Collected data entries
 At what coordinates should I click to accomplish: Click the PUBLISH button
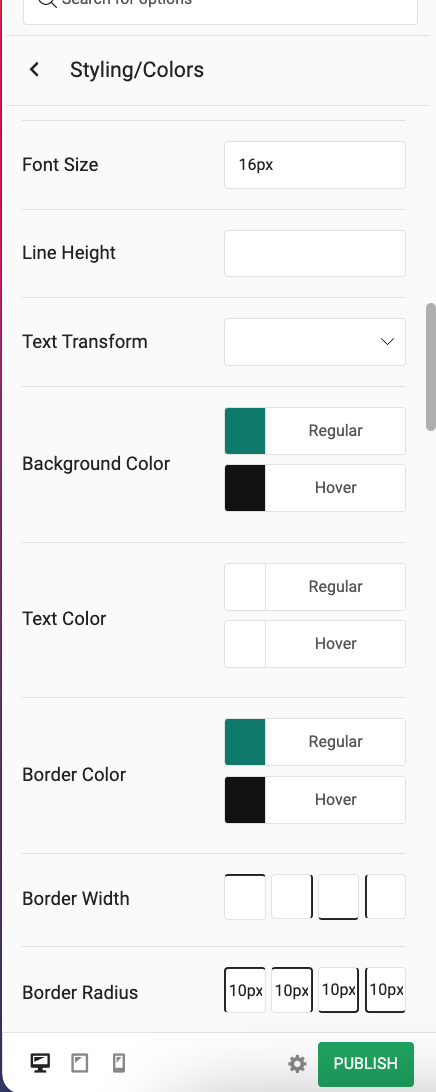(366, 1063)
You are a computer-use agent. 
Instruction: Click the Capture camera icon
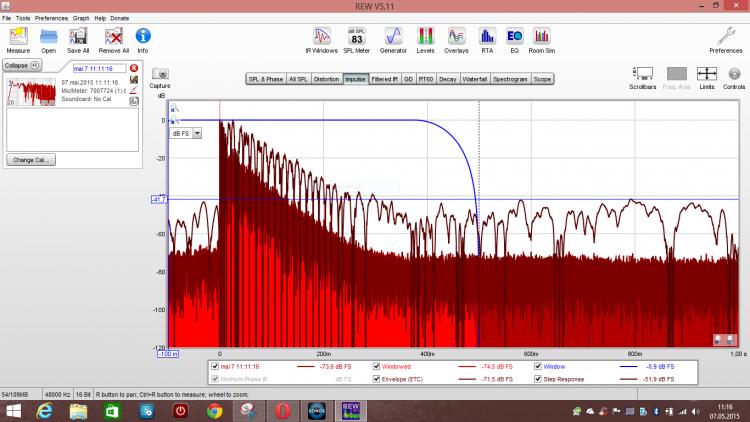[x=160, y=74]
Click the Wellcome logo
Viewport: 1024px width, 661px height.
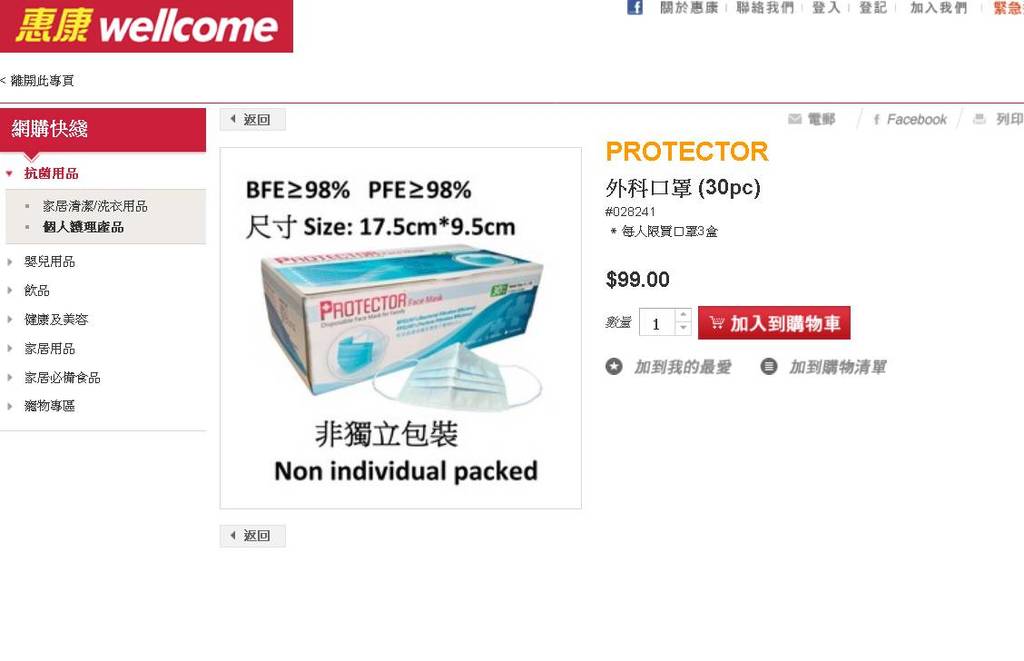pyautogui.click(x=146, y=26)
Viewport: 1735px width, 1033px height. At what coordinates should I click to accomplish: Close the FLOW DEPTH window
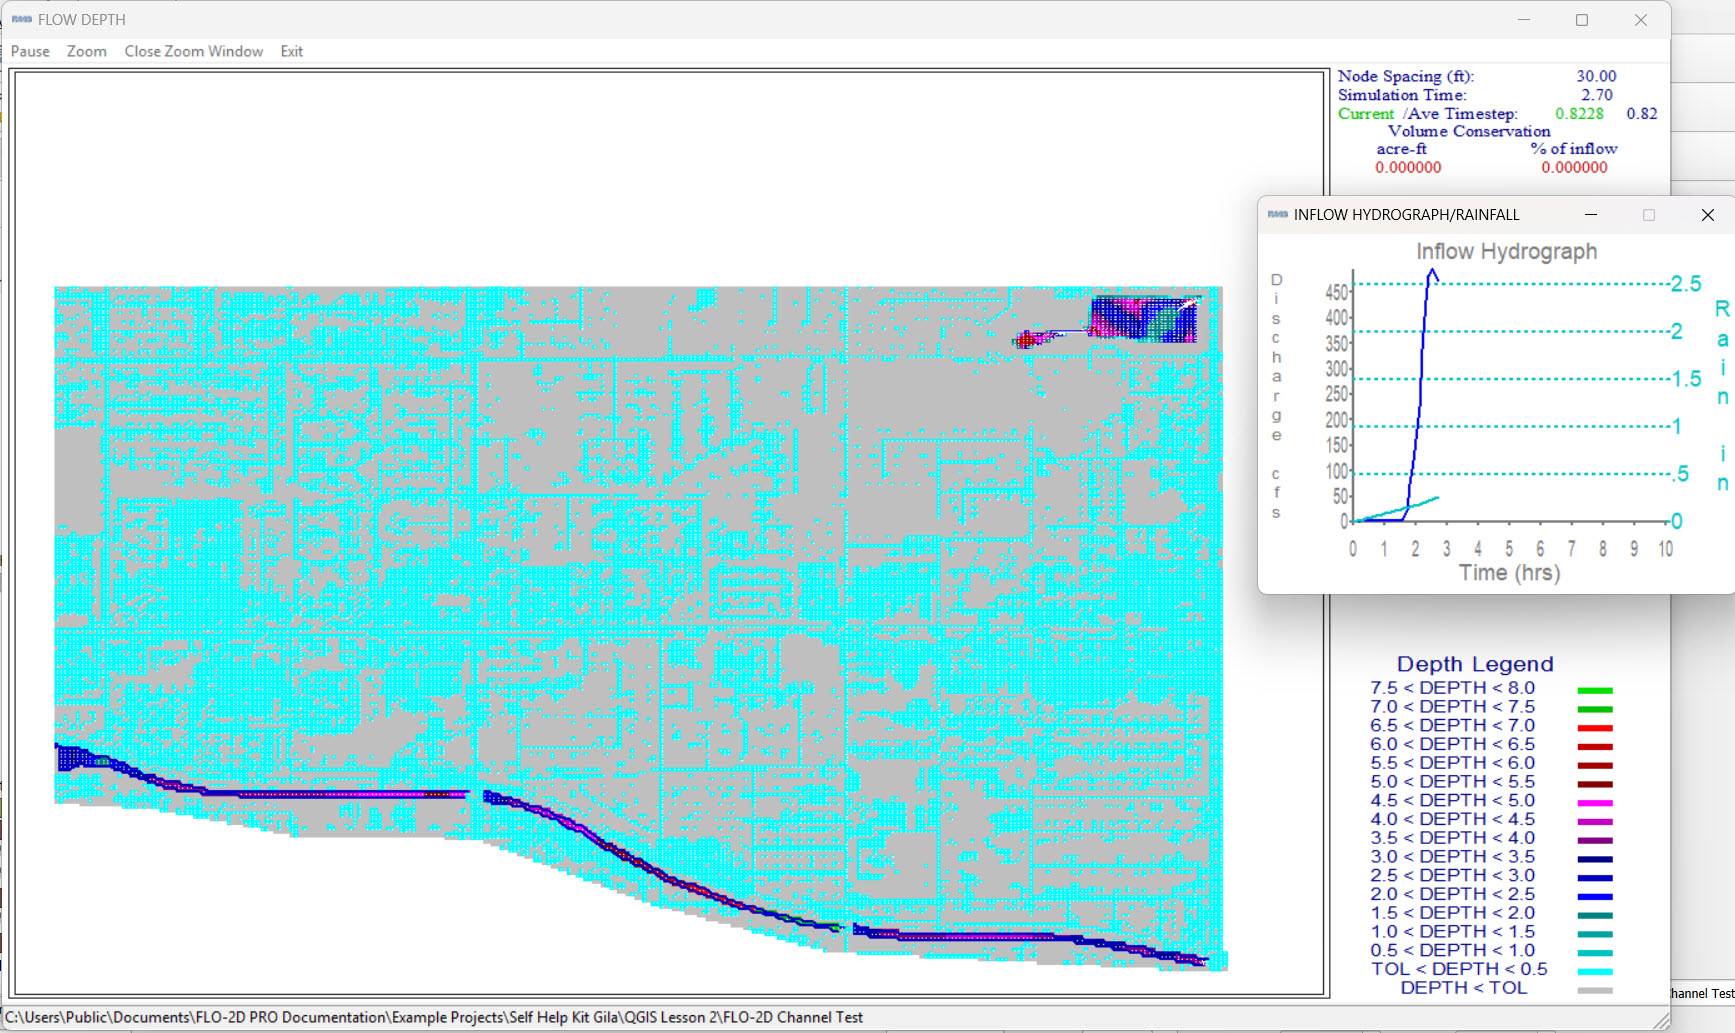(x=1641, y=20)

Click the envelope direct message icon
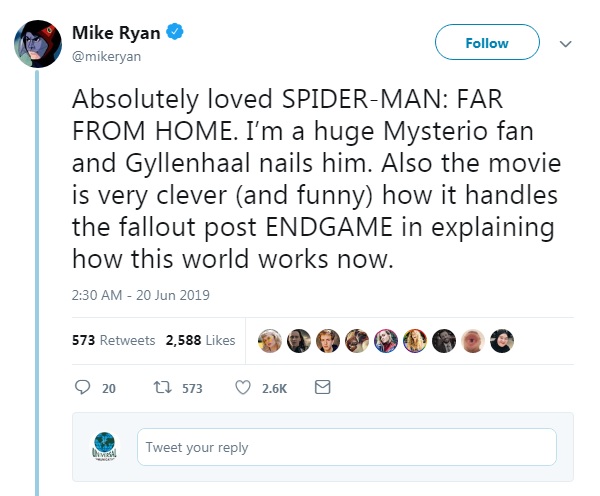pos(322,387)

# [EXERCISE GOAL]
From the first line to the last, copy the records above exactly and drop any pictures.

# [ANSWER TO THE EXERCISE]
 At what coordinates should I click to accomplish: Click the PUBLISH button
(366, 1063)
You are a computer-use agent. 
Instruction: Click the Capture camera icon
[x=160, y=74]
Click the Wellcome logo
Viewport: 1024px width, 661px height.
pyautogui.click(x=146, y=26)
Viewport: 1735px width, 1033px height. At what coordinates should I click to accomplish: Close the FLOW DEPTH window
(x=1641, y=20)

Click the envelope direct message icon
pos(322,387)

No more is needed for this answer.